O ex-presidente Jair Bolsonaro (PL), internado na UTI do Hospital DF Star, em Brasília, tratando de uma broncopneumonia, teve melhora na função renal. Ainda assim, devido a uma elevação dos marcadores inflamatórios no sangue, os médicos que o atendem decidiram ampliar a dosagem de antibióticos.
Não há previsão de quando ele poderá deixar a UTI, conforme o boletim médico divulgado neste domingo (15).
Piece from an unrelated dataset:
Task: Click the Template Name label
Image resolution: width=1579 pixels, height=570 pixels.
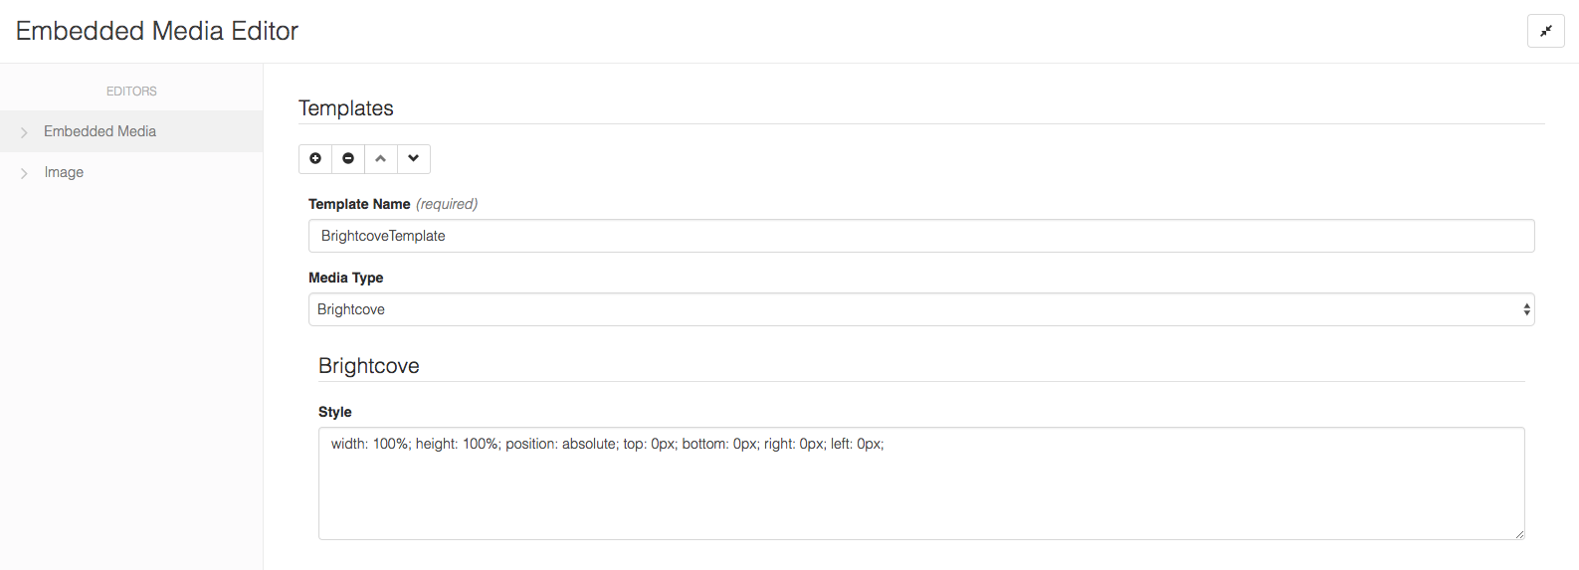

Segundo os profissionais de saúde, mesmo sem a previsão de saída da internação, o quadro clínico de Bolsonaro é estável. Ele está no hospital desde a manhã da última sexta-feira (13).
Além da ampliação da cobertura dos antibióticos, a equipe médica já havia intensificado a fisioterapia respiratória e motora.
O boletim médico é assinado pelo cirurgião-geral Cláudio Birolini; pelos cardiologistas Leandro Echenique e Brasil Caiado; pelo coordenador da UTI Geral, Antônio Aurélio de Paiva Fagundes Júnior; e pelo diretor-geral do hospital, Allisson B. Barcelos Borges.
Decisão judicial
O ministro Alexandre de Moraes, do Supremo Tribunal Federal (STF), autorizou na sexta-feira (13) que a esposa do ex-presidente, Michelle Bolsonaro, permaneça no hospital como acompanhante.
Também foram liberadas visitas dos filhos Jair Renan, Flávio Bolsonaro, Carlos Bolsonaro e Laura, além da enteada Letícia, durante o período de internação.
A decisão determina ainda que a segurança do ex-presidente seja feita pelo Núcleo de Custódia do 19º Batalhão da Polícia Militar do Distrito Federal. Policiais deverão permanecer de prontidão 24 horas por dia, com dois agentes na porta do quarto e equipes posicionadas dentro e fora do hospital.
Além disso, foi proibida a entrada de computadores, celulares ou quaisquer dispositivos eletrônicos na unidade onde Bolsonaro está internado, exceto equipamentos médicos.
Com informações da Agência Brasil.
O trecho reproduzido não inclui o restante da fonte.